At the end of Easter week, due to heavy bombardment by British artillery and gunships, the centre of Dublin was in ruins. Mulholland tells us that 142 British soldiers and RIC members, 64 volunteers, 254 civilians, including women and children were killed and a further 2,000 had been wounded. It certainly was a cataclysmic moment that would have a profound influence on shaping the subsequent 100 years of Irish history. Much is still to be understood about this bloody and confusing period of our history and the motivations of its leaders and outcomes, not least the role women played. Was the bloodshed justified? It is a debatable point but what we can say from our stance in 2016 is that there were women revolutionaries involved and that Dr. Kathleen Lynn was foremost among them. Indeed, historians estimate that some 200 women were on active duty in Easter Week.

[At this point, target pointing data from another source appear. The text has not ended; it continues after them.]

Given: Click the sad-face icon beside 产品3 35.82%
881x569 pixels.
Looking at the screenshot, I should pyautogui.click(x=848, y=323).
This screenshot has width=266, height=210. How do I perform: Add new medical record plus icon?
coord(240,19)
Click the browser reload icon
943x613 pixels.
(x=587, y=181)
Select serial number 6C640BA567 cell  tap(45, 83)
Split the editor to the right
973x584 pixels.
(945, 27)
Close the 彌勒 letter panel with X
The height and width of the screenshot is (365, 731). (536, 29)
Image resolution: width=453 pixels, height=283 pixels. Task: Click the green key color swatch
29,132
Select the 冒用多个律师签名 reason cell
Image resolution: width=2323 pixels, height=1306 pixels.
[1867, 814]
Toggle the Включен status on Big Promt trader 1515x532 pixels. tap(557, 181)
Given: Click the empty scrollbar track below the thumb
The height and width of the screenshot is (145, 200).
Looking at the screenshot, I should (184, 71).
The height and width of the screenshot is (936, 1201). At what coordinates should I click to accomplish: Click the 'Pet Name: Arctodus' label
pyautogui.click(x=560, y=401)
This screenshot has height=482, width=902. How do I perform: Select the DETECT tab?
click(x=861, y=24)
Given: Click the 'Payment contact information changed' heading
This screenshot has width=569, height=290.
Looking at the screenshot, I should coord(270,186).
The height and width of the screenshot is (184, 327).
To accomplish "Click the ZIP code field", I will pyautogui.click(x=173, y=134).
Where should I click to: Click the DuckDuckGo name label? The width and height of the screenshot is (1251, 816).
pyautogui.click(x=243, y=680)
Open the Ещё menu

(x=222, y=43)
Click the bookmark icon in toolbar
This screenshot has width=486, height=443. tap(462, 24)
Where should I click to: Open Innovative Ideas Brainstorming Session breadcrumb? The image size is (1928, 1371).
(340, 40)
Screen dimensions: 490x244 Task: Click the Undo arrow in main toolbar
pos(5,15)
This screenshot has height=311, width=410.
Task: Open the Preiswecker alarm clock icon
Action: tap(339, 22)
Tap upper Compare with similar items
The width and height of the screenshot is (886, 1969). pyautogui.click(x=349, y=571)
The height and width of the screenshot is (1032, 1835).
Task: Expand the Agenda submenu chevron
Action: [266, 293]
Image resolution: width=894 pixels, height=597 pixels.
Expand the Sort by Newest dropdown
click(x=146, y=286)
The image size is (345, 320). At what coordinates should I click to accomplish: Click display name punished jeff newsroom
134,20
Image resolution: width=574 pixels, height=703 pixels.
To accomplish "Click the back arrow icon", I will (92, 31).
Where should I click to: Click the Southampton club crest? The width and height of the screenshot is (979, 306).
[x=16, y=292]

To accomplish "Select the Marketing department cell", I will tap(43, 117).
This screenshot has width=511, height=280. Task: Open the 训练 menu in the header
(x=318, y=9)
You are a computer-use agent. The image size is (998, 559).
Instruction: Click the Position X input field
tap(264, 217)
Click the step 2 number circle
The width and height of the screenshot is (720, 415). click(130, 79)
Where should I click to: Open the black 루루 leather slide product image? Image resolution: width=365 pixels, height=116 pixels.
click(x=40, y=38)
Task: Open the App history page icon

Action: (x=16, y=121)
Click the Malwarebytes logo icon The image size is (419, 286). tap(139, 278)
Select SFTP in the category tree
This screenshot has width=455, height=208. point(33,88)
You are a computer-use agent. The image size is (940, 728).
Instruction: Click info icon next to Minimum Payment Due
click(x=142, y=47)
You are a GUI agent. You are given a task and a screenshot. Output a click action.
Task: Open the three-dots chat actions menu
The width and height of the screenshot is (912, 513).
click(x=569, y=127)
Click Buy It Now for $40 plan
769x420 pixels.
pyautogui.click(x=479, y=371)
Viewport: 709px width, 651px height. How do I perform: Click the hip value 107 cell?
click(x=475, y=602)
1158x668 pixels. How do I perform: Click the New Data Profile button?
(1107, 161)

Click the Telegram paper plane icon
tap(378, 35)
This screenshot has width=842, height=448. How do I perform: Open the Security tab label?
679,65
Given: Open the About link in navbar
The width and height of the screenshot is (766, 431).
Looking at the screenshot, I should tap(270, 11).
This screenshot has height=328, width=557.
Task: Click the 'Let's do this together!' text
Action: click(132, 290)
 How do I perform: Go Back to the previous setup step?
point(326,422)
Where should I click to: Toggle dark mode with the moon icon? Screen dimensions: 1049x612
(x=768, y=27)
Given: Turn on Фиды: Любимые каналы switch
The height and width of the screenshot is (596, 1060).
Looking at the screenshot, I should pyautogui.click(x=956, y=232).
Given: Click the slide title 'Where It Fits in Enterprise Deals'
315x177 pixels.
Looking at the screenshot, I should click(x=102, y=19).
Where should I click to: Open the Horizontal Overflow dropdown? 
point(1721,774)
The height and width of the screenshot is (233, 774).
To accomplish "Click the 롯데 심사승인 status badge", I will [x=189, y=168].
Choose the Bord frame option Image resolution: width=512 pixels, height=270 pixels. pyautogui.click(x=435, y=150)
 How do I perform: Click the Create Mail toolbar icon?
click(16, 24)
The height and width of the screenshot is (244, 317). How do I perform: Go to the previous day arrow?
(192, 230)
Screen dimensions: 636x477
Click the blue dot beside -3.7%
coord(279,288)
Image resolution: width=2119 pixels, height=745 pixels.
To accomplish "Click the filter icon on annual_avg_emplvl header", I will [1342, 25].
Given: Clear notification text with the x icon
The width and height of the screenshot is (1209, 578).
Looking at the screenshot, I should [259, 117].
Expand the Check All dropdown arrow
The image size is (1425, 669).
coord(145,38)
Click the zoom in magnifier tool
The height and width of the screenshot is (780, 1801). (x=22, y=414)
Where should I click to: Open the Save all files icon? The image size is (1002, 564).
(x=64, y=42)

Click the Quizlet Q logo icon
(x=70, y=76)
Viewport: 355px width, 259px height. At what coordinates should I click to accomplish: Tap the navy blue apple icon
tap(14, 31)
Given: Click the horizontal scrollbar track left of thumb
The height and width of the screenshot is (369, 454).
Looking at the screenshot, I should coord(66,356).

While subsequent events would see Kathleen and the other women silenced in Irish public life and written out of its history, when she died in 1955, Eamon de Valera sat in his car outside the Protestant Church where her funeral service was taking place, compliant with Catholic edict which forbade entrance to a Protestant Church, awaiting to attend her funeral where she was accorded full military honours and volleys of shots were fired over her grave by the old IRA, a rare occurrence in the case of the women revolutionaries.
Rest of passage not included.